◆ Selected excerpt ◆
-- start --

# Happy animals in St. Louis Zoo



## Dao (Nov 1, 2010)

Took my daughter to the St. Louis Zoo last Sat. (Boo at the Zoo event) and took few photos with the happy animals there!

#1 A Happy Female House Sparrow







#2 A Happy King Eider






#3 A Happy Gentoo Penguin.






#4 A Happy Black Bear






#5 A Happy cow


----------



## Mbnmac (Nov 1, 2010)

That is one happy cow.

You've managed to get great sharp images, looks like you had fun


----------



## Dao (Nov 1, 2010)

Mbnmac said:


> That is one happy cow.
> 
> You've managed to get great sharp images, looks like you had fun



Thanks!

LOL  yes a happy photographer as well.


----------



## Markw (Nov 2, 2010)

I really love the one of the Penguin and the Bear.  Im thinking I will head out to the zoo soon as well.  What lens did you use to shoot these?

Mark


----------



## Dao (Nov 2, 2010)

Markw said:


> I really love the one of the Penguin and the Bear.  Im thinking I will head out to the zoo soon as well.  What lens did you use to shoot these?
> 
> Mark




Thanks Mark!


100mm f/2.8 lens for the Sparrow, Bear and the cow (outdoor shots with flash point to the bear and cow). 50mm f/1.4 lens for the Penguin and King Eider (indoor shots with bounced flash).


----------

-- end --

◆ Supplied information ◆
-- start --

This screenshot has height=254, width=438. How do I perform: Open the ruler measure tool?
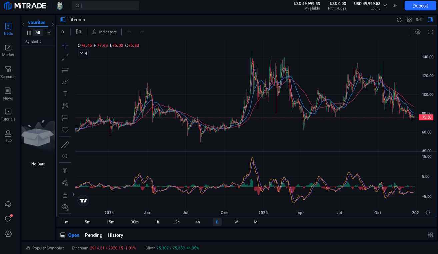tap(65, 144)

-- end --

In the St. Louis Zoo thread, why does Dao write "a happy photographer as well"?

Dao is answering Mbnmac's reply, which praised the sharp images and said it looked like Dao had fun. Each photo is titled as a "happy" animal, so Dao agrees and adds that the photographer was happy too.